- Reading text -
::::

That’s pretty neat. Instead of spawning a new process for every new connection like the tcp, udp sockets are handled by only one process for each port.

To use UDP transport, we simply add udp_recv to our Module:

%% file: echo_service.erl 
udp_recv(Socket, Addr, Port, Packet, Opts) ->
    ?ERROR_MSG("udp receive: socket ~p addr ~p port ~p packet ~p opts ~p", [Socket, Addr, Port, Packet, Opts]),
    gen_udp:send(Socket, Addr, Port, Packet).

That’s enough for most purposes, but you must be careful: if the Module:udp_recv/5 call blocks, it blocks any other data to be handled. Hence, in real life applications, get ready to spawn multiple processes to handle the UDP requests!

Using customized socket options

The ejabberd_listener’s listen options fits our needs in most cases. What if we want customized socket options, other than what the default options, say, we want {packet, 4} to be set before we receive any data from the socket?

That’s easy. First add the options in the config file:

%% file: ejabberd.cfg 
{listen,
  [
   %% ...
   {5556, echo_service, [{packet, 4}]},
   %% …
  ]}

Then we add a setopts step in our echo service module:

%% file: echo_service.erl 
init([{SockMod, CSock}, Opts]) ->
    ?ERROR_MSG("start with sockmod: ~p csock: ~p opts: ~p", [SockMod, CSock, Opts]),
    State = #state{sockmod=SockMod, csock=CSock, opts=Opts},
    set_opts(State),
    activate_socket(State),
    {ok, state_name, State}.
    
set_opts(#state{csock=CSock, opts=Opts}) ->
    Opts1 = lists:filter(fun(inet) -> false;
			    ({packet, _}) -> true;
			    ( _ ) -> false
			 end, Opts),
    inet:setopts(CSock, Opts1).

We have added a filter to filter the options provided, allowing only valid options to be set. Now the echo service listening on 5556/tcp will require a 4-octet header stating the whole packet length, cool isn’t it?

::::

- Stored data -

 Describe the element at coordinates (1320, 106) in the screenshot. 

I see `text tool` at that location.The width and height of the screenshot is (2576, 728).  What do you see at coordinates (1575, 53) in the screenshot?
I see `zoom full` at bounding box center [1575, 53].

::::

- Requirements -
Write out the stretch of the ejabberd echo service text from "That’s pretty neat." through "the UDP requests!" again, swapping "connection" for "client".

- Written response -
That’s pretty neat. Instead of spawning a new process for every new client like the tcp, udp sockets are handled by only one process for each port.

To use UDP transport, we simply add udp_recv to our Module:

%% file: echo_service.erl 
udp_recv(Socket, Addr, Port, Packet, Opts) ->
    ?ERROR_MSG("udp receive: socket ~p addr ~p port ~p packet ~p opts ~p", [Socket, Addr, Port, Packet, Opts]),
    gen_udp:send(Socket, Addr, Port, Packet).

That’s enough for most purposes, but you must be careful: if the Module:udp_recv/5 call blocks, it blocks any other data to be handled. Hence, in real life applications, get ready to spawn multiple processes to handle the UDP requests!